Core ERAS elements—such as preoperative education, opioid-sparing analgesia, early mobilization, structured discharge planning, and digital follow-up—are both feasible and impactful when adapted to the unique characteristics of haemorrhoid surgery. While formal evidence remains limited and heterogeneous, the cumulative findings indicate consistent benefits in pain control, patient satisfaction, and reduction in healthcare utilization.
Nevertheless, significant gaps remain in the form of standardized protocols, high-quality randomized studies, and procedure-specific outcome measures. Moving forward, the surgical community must prioritize the development and validation of tailored ERAS pathways for minor proctologic procedures, supported by implementation research and real-world data collection.
By embracing ERAS principles in haemorrhoidectomy, clinicians can deliver more efficient, consistent, and patient-centered care—transforming a traditionally routine intervention into an opportunity for enhanced surgical recovery and modernized perioperative practice.

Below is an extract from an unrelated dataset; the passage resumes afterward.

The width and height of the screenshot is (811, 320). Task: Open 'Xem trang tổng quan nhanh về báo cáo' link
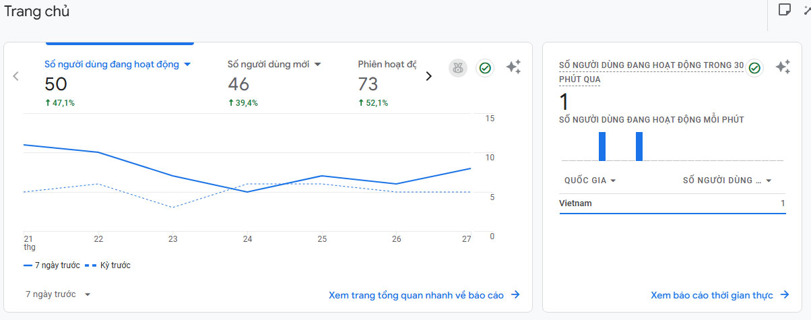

The successful translation of ERAS principles into diverse surgical specialties reinforces their adaptability beyond colorectal resection. As such, haemorrhoidectomy represents a logical and promising candidate for structured, evidence-based perioperative optimization. Ongoing validation through procedure-specific studies will be essential to confirm these assumptions and refine best practices for benign proctologic surgery.